## Problem
Please keep to the lines below from the one with "Given: Click the" through the one with "This screenshot has width=914, height=597.", and restate them word for word, ends included.

## Input data
:::::

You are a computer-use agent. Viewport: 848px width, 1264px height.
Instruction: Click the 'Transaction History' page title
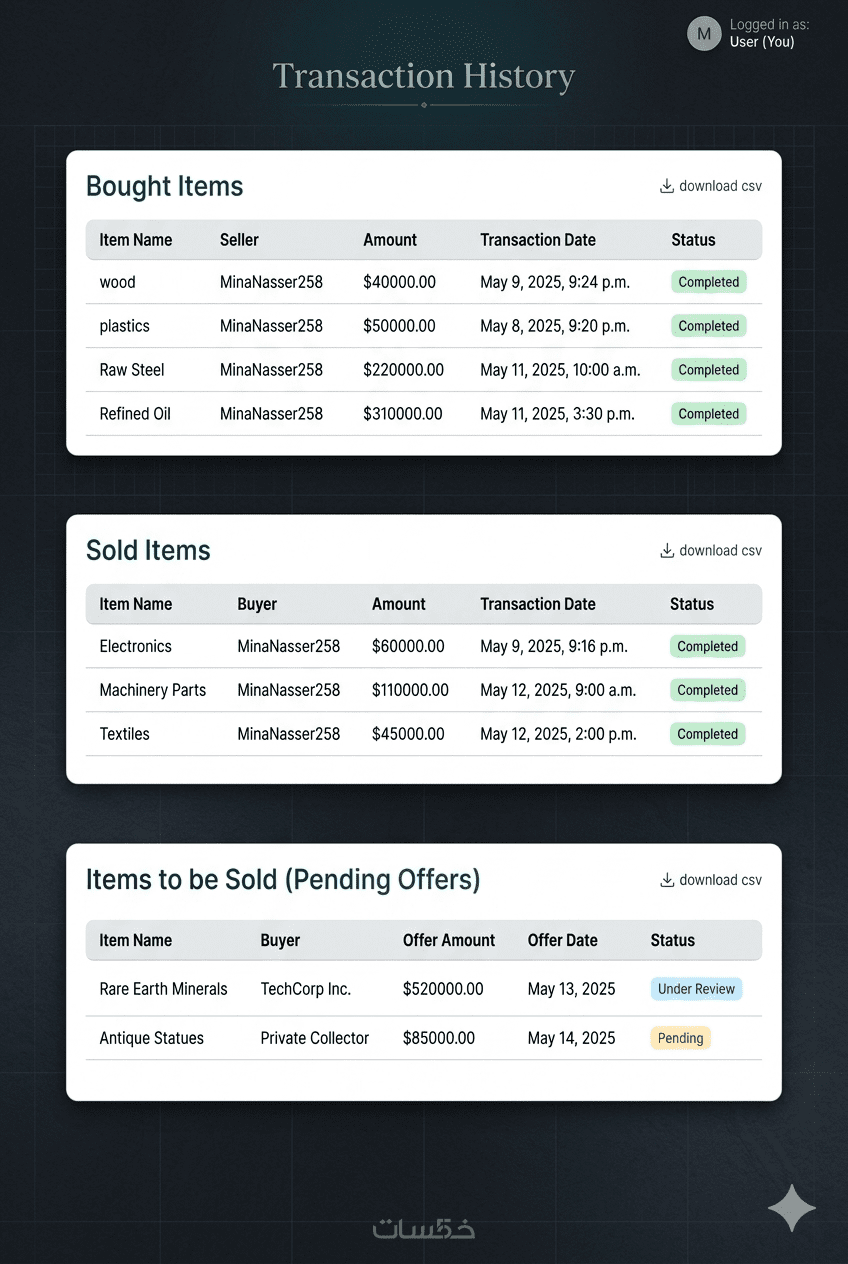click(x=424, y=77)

:::::

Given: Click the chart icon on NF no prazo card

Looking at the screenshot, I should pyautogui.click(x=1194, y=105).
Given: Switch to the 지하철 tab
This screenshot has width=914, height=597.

:::::

## Answer box
Given: Click the chart icon on NF no prazo card

Looking at the screenshot, I should pyautogui.click(x=1194, y=105).
Given: Switch to the 지하철 tab
This screenshot has width=914, height=597.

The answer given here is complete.